If you've been using ChatGPT to help with code, you know the drill: paste some code in, get something back, copy it somewhere, repeat. Codex CLI skips that loop entirely. It's an agent that runs in your terminal, reads your actual project files, and can make real edits and run real commands. Think less "AI I ask questions" and more "AI that sits in my repo with me." It's open source, still under active development, and worth trying if you're comfortable in a terminal.
An AI agent in your terminal, not a chat window
The old OpenAI Codex was a code-completion API model, that's been deprecated and this isn't it. The Codex CLI is a completely different thing: a local coding agent you run from your terminal that connects to OpenAI's models through the Responses API.
What that means in practice: you open your project folder, launch Codex, and type something like "add error handling to the fetch calls in api.js." Codex reads the file, figures out what needs changing, shows you what it plans to do, and makes the edits. It can also run commands already installed on your machine, like running your test suite after making a change.
The key difference from pasting code into ChatGPT is context. Codex can see your whole working directory, not just whatever snippet you remembered to copy. That changes what you can actually ask it to do.

How to install it and run something on day one
Codex CLI is open source and lives at github.com/openai/codex. The quickest way to install on Mac or Linux is a single shell command:
curl -fsSL https://chatgpt.com/codex/install.sh | sh
On Windows with PowerShell:
irm https://chatgpt.com/codex/install.ps1 | iex
You can also install via npm (`npm i -g @openai/codex`) or Homebrew, the exact Homebrew command isn't confirmed in official docs, so check the GitHub README for the current one. Note: Windows support may run through WSL2 or a native sandbox mode depending on your setup, the official config reference has the current details, since this is still evolving.
Once it's installed, sign in with your ChatGPT account or drop in an OpenAI API key. If you already have a paid ChatGPT subscription, you may be able to use that directly without a separate API key, check the official CLI page to confirm which plans qualify, since the specifics aren't fully spelled out in every doc. If you don't have a subscription, you'll need API credits, there's no confirmed standalone free tier for new accounts.
Then navigate into a project folder and just run `codex`. It'll drop you into an interactive session. Try something concrete: "list the functions defined in this file" or "write a README based on what's in this repo." You'll see it working with your actual files, not hypotheticals.
What it's allowed to do, and when it asks permission
This is the part worth understanding before you let it loose.

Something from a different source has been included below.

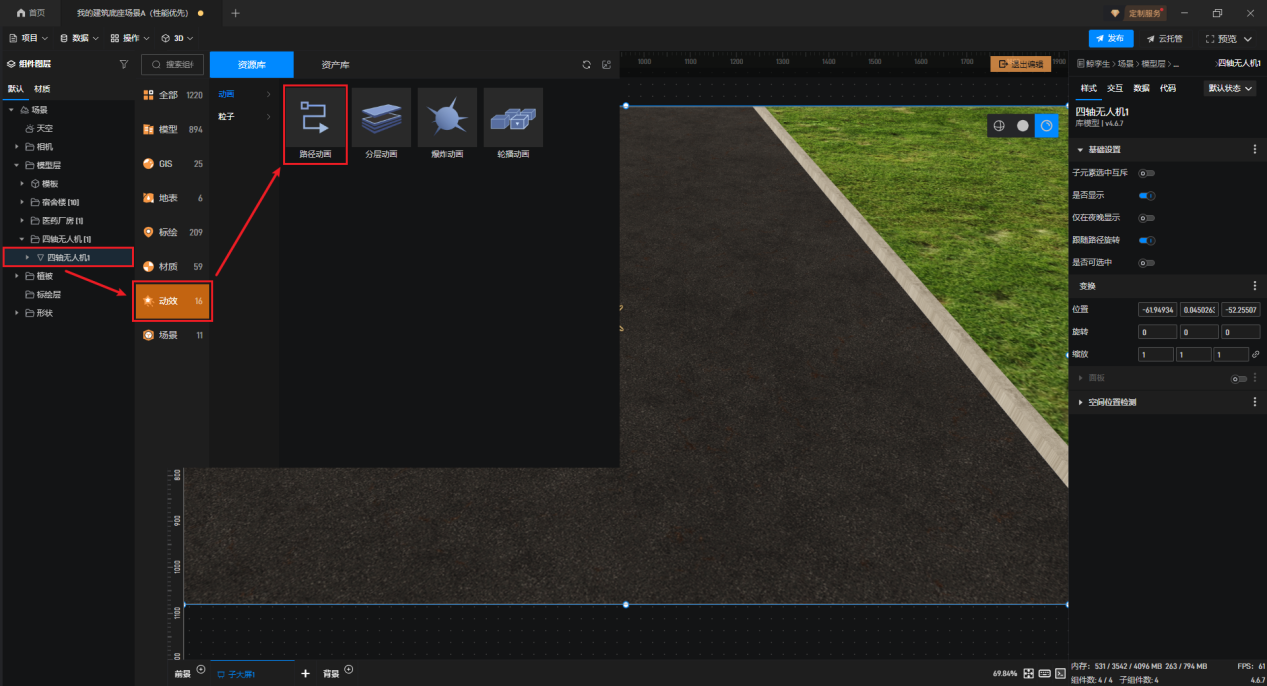
Task: Open the 默认状态 dropdown
Action: coord(1230,88)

Codex CLI has two independent controls: a sandbox mode (what it's technically allowed to touch) and an approval policy (when it stops and asks you before acting). By default, the sandbox limits it to your current working directory with no outbound network access. It can read files, edit files, and run local commands within that workspace, but it can't reach the internet or wander outside the folder you started in without explicitly asking you first.

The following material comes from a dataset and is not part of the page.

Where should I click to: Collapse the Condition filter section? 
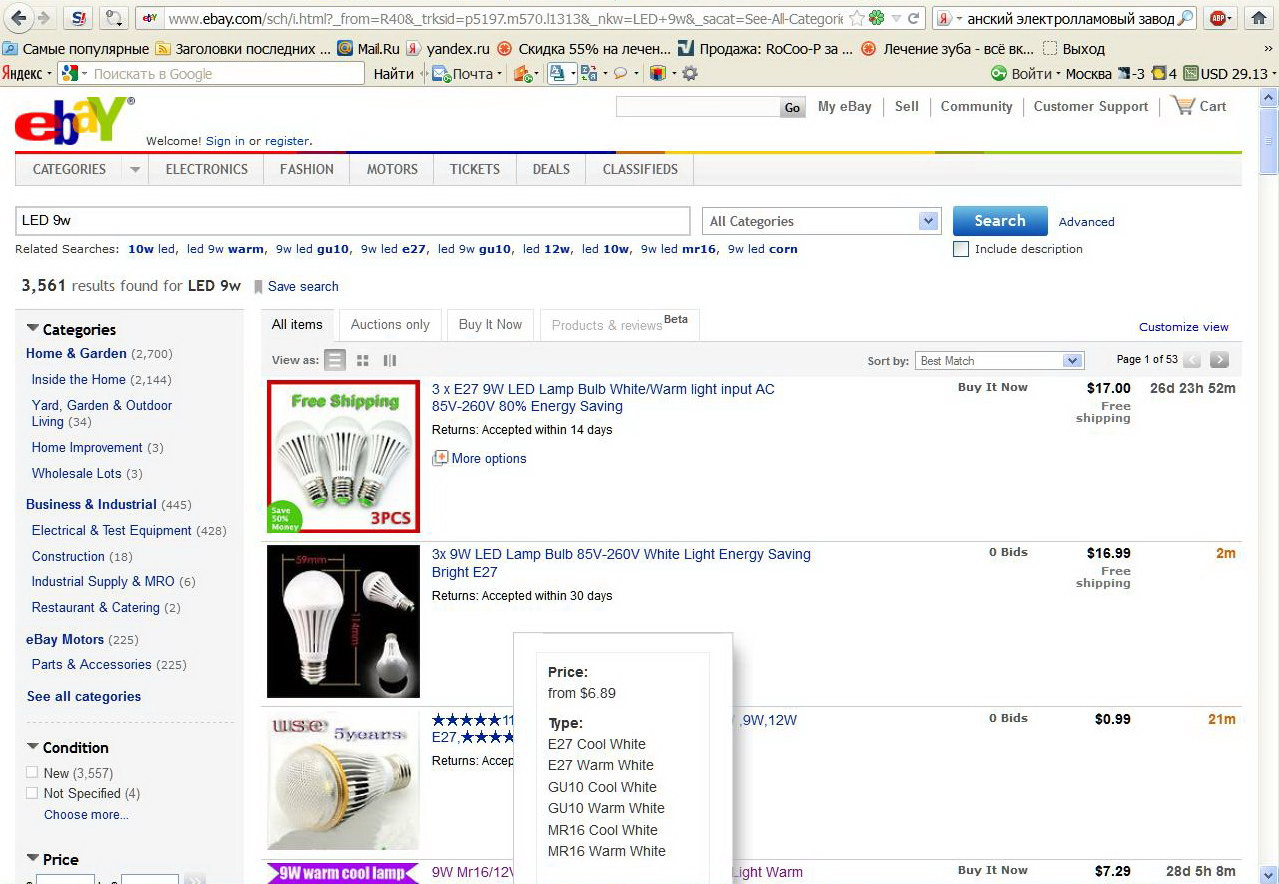[33, 747]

The default approval policy is called `on-request`, which is part of the "Auto" preset. In practice that means it'll handle straightforward actions on its own but pause and ask before doing anything riskier or outside its boundaries. The exact line between "go ahead" and "ask first" is worth reading up on before you run it on anything important, the official agent approvals docs have the details. You can tighten this to require approval for every action, or loosen it to `never` if you want it to run fully hands-off. There's also a `danger-full-access` sandbox mode if you deliberately want to remove restrictions, but that name is doing a lot of work, and you probably don't need it starting out.
On macOS this sandboxing works out of the box using the system's built-in security framework. Linux and WSL2 have their own implementations. The setup differs a bit across platforms, so check the official docs if something feels off.

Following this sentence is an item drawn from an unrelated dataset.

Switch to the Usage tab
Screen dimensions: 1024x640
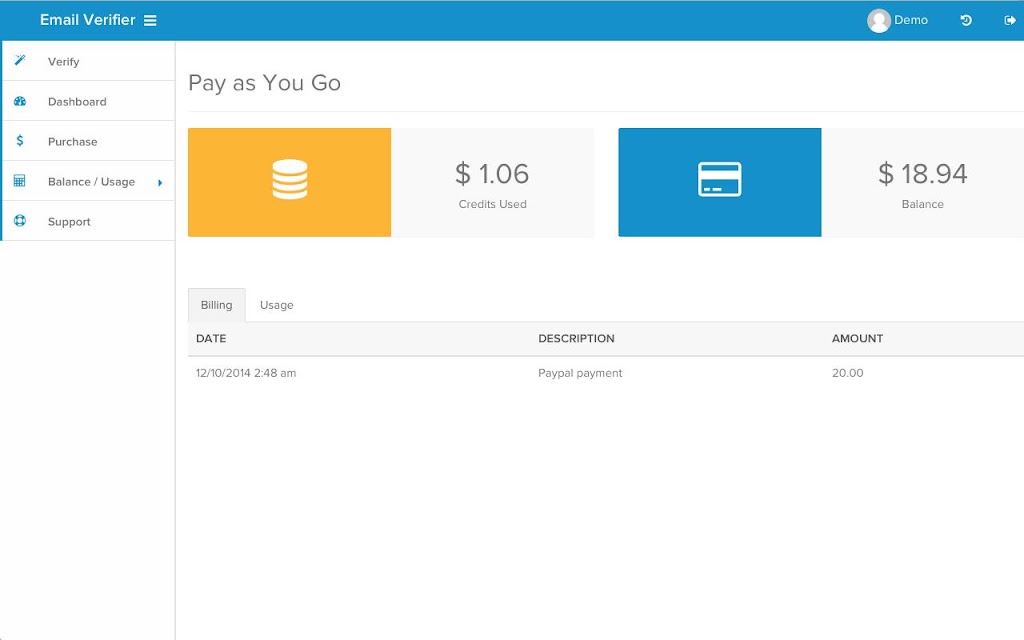[x=276, y=305]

One last thing: the tool is still in very active development, with frequent updates and model defaults that have already shifted since launch. Check the official model docs for what's current rather than relying on anything you read secondhand, this is moving fast. We haven't tested this ourselves; this guide is based on official OpenAI documentation and the public GitHub repo.
If you've wanted an AI that actually works inside your codebase instead of alongside it, Codex CLI is the most direct way to try that right now. Start small: point it at one file, give it a specific task, and see how it handles it. The sandbox defaults are reasonable, so you're not risking much by experimenting.